Gifty’s experience is not the same as mine in many ways. She is a Black American woman and a first-generation American citizen. She is a scientist studying addiction in lab mice, and her mother, who has come to live with her, does not get out of bed. Taken as plot points, we are not the same.
But plot never tells the whole story for any of us. Gifty’s questions, particularly the questions of faith, are questions all Christians must wrestle with, and her love for her family, although she tries to be tough, makes her so beautifully vulnerable. Her loneliness and her need for help lead her to let in some friends, and the awkwardness of these encounters made me want to cry in recognition.
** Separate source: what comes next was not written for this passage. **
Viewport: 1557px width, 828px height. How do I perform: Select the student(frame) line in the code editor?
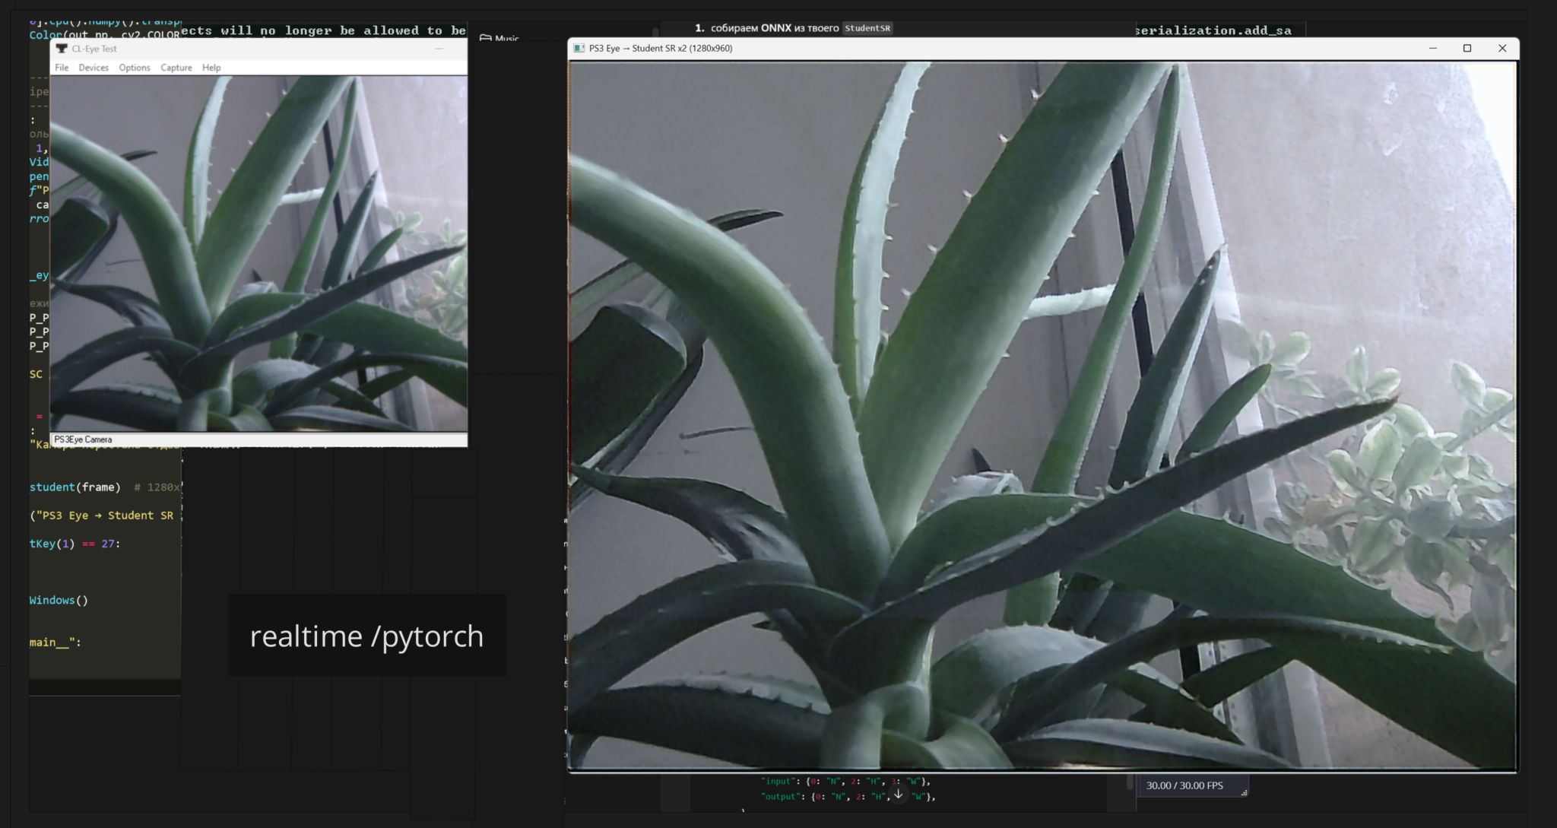click(x=75, y=487)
Gifty is reaching out to be more fully human, both in her questions and in her stretching out toward a friend, however comfortable or uncomfortable it is.
When things got difficult, the models she has had to follow have been very different: her father dealt through retreat; her mother through prayer, her brother through escape. Gifty deals by reaching slowly, creakily, out--and finds that maybe it’s not the answers that are the most important thing. Maybe sometimes it is the questions and the seeking heart to ask them. She, like Jacob, wrestles with God, not wanting to let go until she receives the blessing.
I related powerfully to her questions and to her heartbreak, the moments when we find that the things we thought we understood were not the way we always perceived them. I can still remember the crises of faith that came throughout my life and the ways I struggled to figure out my belief. I see how I learned and am still learning to depend on God, and I will always be learning.
It was such a comfort to read this book and recognize a fellow traveler. If you are also a person who has lots of questions, a person who longs for all of the right answers, or a person who sometimes just struggles to stay faithful, this may be a book for you too.